Today, most newly constructed owner/occupant housing developments are governed by a condominium and/or non-condominium homeowners association (“HOA”) made up of the owners of the dwelling units in the development. The housing crash and the great recession which followed (the “Crash”) exposed many flaws and weaknesses in the HOA model. See, Time to Rehab the Aging Condominium Concept: Fixing Problems Uncovered by the Great Recession, The Practical Real Estate Lawyer, September, 2017.
This paper identifies those weaknesses in the HOA model which undermine owner/occupied “affordable/workforce” developments and suggests a legal structure which would address those weaknesses and could be used in conjunction with the off-site unit requirements of the Chicago Affordable Requirements Ordinance (“ARO”), Section 2-45-115, Municipal Code of Chicago, to support and govern sustainable, viable, self-governed, equity building, primarily owner/occupied affordable housing developments.
Following is a list of several of the most daunting issues which must be effectively dealt with for a community of affordable owner/occupied housing to be successful:
- Availability of Financing. After the Crash, home loans became hard to come by for moderate income households, especially for those who desired to acquire a unit in a condominium.
- Budgeting, Cash Management and Reserve Build-ups. Due to the financial stress which confronted owners and HOAs in the aftermath of the Crash, many moderate income HOAs were not able to, or did not, budget adequately for their needs, did not properly manage the funds which they had, and were unwilling or unable to build up sufficient reserves to pay for major repairs or replacements when they became necessary.
- Affordability. When the market recovered from the Crash, in many areas, especially those where there was “gentrification” occurring, the monthly cost (mortgage service, real estate taxes and assessments) of owning units in those areas rose to be beyond the affordability of working households (i.e. in excess of 50% of the income of a household earning 80%-120% of median family income).
- Lack of Consistent, Knowledgeable Leadership. The boards of directors of struggling HOAs were often inexperienced and incapable of identifying and dealing with the issues facing the HOA, a problem which was exasperated by frequent turnover of membership on the board and incompetent and/or inattentive professional management.

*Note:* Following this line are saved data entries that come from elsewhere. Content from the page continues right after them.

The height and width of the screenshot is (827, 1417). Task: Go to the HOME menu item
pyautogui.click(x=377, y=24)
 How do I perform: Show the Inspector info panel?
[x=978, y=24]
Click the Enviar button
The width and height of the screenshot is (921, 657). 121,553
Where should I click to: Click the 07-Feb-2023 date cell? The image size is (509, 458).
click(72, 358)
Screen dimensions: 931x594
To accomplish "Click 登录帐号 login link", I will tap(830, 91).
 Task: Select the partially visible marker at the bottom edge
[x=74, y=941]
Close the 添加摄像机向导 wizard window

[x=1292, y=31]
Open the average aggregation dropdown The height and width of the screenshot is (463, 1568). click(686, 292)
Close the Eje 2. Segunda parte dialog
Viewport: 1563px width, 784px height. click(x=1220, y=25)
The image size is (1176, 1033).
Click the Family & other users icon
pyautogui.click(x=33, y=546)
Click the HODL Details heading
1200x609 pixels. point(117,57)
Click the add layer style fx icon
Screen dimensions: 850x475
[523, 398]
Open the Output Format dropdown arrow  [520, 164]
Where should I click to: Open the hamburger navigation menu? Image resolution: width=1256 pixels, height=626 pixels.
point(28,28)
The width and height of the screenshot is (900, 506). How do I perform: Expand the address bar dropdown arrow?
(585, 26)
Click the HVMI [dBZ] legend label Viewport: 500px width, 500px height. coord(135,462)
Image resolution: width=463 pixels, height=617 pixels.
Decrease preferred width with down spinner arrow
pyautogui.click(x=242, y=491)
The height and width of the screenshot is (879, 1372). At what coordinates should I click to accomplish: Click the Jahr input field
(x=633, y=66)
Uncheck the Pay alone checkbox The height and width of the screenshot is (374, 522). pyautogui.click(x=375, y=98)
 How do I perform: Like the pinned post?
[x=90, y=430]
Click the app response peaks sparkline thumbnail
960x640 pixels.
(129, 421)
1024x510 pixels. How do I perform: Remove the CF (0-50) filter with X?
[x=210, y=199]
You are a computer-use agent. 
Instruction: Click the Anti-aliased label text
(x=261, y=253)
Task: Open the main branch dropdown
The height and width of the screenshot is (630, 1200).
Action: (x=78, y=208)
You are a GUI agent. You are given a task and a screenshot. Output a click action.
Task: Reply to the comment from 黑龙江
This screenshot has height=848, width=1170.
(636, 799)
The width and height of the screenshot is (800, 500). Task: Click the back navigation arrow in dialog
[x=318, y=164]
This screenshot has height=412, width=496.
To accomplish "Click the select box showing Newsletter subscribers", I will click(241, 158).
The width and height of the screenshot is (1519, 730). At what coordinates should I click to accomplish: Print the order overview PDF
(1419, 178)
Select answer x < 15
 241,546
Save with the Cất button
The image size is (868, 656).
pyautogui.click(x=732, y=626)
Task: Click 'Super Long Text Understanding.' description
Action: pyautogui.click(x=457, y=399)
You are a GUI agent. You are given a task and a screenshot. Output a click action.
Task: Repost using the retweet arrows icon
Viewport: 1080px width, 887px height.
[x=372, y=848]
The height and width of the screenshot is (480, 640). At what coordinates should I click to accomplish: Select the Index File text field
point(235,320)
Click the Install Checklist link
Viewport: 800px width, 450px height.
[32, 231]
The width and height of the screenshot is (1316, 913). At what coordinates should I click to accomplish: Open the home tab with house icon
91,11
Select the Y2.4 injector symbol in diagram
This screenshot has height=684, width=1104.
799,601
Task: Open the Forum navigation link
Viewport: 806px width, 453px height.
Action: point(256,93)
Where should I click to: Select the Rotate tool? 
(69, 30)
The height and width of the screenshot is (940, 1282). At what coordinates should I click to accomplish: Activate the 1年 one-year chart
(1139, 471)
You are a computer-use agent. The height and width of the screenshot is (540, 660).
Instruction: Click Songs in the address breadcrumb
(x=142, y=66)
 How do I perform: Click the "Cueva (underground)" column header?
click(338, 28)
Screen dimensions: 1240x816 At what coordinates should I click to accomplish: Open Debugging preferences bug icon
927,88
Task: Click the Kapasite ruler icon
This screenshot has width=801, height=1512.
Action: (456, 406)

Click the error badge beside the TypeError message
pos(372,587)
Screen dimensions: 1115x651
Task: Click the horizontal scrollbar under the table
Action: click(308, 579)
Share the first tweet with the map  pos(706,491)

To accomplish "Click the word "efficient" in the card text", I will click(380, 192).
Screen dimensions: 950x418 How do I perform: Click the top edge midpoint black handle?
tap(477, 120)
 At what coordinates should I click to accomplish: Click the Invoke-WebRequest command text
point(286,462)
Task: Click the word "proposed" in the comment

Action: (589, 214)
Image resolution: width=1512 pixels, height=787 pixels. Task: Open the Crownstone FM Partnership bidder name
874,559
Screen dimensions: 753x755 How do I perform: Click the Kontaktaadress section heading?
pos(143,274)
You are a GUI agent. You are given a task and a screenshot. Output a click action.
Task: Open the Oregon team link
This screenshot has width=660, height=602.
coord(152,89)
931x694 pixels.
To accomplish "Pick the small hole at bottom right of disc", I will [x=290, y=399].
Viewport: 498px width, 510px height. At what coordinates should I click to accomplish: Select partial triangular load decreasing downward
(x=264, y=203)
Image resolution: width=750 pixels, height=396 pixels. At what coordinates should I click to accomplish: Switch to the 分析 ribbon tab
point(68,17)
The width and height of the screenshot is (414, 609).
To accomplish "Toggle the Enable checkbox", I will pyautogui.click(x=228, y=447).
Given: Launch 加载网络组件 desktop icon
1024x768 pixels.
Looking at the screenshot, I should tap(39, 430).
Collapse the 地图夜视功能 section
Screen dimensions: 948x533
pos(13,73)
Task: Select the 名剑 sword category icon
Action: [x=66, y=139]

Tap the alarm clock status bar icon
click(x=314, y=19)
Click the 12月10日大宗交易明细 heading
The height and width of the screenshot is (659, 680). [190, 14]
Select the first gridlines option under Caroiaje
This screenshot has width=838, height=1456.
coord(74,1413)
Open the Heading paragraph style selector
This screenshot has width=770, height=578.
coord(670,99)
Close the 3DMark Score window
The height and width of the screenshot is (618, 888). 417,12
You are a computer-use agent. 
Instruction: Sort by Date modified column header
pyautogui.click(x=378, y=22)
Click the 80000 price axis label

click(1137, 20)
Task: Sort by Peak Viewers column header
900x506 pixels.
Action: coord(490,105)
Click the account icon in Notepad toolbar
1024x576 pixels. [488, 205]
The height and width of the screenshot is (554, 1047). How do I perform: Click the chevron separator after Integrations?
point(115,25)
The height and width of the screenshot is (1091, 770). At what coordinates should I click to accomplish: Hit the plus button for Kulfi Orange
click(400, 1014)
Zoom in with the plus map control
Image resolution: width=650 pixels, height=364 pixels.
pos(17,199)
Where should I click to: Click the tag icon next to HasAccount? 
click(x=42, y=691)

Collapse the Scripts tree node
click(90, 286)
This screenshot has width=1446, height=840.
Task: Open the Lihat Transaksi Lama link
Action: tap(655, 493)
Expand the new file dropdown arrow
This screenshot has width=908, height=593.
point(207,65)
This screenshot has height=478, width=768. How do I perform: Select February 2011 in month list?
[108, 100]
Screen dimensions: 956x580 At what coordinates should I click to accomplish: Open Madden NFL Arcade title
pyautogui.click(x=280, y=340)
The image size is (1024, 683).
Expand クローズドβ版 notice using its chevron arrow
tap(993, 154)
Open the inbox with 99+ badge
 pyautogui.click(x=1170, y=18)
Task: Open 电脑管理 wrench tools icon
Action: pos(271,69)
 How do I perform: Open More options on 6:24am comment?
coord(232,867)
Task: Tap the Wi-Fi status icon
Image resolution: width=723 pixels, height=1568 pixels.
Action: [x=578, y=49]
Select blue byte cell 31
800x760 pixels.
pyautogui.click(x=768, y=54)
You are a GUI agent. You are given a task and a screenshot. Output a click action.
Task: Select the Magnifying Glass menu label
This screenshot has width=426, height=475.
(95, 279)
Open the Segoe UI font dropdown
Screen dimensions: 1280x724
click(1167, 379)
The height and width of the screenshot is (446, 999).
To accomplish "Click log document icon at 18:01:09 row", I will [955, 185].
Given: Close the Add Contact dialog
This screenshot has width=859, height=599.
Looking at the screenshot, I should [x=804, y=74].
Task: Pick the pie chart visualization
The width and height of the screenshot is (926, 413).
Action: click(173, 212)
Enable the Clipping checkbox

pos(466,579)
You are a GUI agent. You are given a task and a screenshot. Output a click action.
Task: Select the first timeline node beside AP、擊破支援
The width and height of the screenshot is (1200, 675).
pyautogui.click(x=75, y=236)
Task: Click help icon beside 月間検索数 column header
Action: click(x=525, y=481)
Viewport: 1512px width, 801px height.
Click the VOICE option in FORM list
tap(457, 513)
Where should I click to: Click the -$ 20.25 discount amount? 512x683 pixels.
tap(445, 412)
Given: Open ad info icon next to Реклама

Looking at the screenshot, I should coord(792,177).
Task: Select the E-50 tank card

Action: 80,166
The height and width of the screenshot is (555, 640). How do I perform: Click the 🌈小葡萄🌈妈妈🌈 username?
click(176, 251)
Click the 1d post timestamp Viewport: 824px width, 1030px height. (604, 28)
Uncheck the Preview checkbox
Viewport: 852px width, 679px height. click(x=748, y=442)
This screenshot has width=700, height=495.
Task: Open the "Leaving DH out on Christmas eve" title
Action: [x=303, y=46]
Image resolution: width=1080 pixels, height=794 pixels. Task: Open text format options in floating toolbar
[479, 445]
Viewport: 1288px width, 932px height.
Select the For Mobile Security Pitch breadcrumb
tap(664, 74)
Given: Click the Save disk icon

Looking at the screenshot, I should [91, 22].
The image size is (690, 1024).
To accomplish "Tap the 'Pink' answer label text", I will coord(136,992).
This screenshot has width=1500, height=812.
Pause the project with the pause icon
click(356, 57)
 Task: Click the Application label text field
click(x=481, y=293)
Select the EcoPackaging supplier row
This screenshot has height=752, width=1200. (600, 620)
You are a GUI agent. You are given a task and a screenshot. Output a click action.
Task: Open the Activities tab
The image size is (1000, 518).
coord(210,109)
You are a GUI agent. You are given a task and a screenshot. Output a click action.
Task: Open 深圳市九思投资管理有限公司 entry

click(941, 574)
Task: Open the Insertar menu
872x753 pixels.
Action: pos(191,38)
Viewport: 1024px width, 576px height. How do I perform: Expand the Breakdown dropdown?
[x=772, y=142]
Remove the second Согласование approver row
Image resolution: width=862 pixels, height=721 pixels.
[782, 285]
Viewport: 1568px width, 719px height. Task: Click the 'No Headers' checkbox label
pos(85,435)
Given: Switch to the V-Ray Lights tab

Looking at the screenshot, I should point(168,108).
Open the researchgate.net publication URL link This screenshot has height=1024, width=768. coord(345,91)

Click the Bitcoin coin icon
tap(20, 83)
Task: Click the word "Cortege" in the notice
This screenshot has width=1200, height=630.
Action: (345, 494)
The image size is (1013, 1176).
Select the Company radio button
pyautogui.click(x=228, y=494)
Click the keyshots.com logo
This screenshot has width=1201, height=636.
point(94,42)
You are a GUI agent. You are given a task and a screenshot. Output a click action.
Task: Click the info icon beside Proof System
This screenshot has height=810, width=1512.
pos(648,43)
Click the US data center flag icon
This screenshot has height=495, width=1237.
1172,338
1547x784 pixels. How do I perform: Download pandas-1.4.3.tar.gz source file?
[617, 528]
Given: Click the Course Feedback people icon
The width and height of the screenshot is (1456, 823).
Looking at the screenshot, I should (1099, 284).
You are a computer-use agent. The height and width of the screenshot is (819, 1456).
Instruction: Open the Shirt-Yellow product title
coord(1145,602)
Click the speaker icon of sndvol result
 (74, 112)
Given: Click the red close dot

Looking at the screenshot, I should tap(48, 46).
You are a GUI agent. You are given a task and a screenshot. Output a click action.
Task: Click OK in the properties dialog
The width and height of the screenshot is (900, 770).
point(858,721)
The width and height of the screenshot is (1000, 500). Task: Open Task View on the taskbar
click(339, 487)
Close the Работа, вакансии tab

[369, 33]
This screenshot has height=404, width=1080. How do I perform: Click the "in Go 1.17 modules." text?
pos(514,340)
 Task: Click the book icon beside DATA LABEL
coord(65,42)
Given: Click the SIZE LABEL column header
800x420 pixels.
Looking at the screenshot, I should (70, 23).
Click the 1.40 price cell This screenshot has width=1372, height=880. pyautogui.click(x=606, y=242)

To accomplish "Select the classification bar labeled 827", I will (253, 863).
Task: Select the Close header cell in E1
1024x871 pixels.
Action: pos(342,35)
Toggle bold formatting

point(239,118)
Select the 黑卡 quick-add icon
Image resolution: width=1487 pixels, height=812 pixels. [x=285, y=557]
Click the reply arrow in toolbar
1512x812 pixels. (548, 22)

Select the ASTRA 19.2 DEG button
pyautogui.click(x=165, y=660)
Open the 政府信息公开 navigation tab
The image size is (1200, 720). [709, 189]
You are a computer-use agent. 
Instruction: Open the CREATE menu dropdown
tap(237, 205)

The cost of acquiring land, preparing the land for construction and constructing affordable units thereon is a threshold issue. Today, the cost to construct a unit far exceeds the price that the unit can be sold for in order to be “affordable”, i.e. monthly cost of ownership less than 30% of 100% of MFI (about $2,000/month for a family of 4 in Chicago earning about $79,000/year). For purposes of this paper, we will assume that sufficient land on which to build a “Community” consisting of several “Neighborhoods” of homes/units on the south or west side of Chicago will be supplied by the City of Chicago, the Cook County Land Bank or another source, the land will be “cleaned up” and made ready for construction by a not for profit using available TIF funds, and the cost of the construction of the units will be furnished by the investment of funds by developers which are required under the ARO to provide off-site affordable units (currently, approx. $180,000 per unit). The units would then be sold to households earning not more than 120% of MFI at a price which is affordable at a monthly cost of not more than 30% of the income of a household earning not more than 100% of MFI (as high as $210,000 under current ARO rules, but realistically more likely around $130,000). Financing for the buyer would be provided by a lender approved by the City under the ARO, which most likely would receive Community Reinvestment Act (“CRA”) credit. (However, see discussion below of the Blanket Mortgage Approach.)
Suggested Legal Structure
- Each Neighborhood would be made subject to a condominium or non-condominium declaration (“Neighborhood Declaration”) which would provide for the administration of the Neighborhood by an HOA whose members are the owners of the units in the Neighborhood.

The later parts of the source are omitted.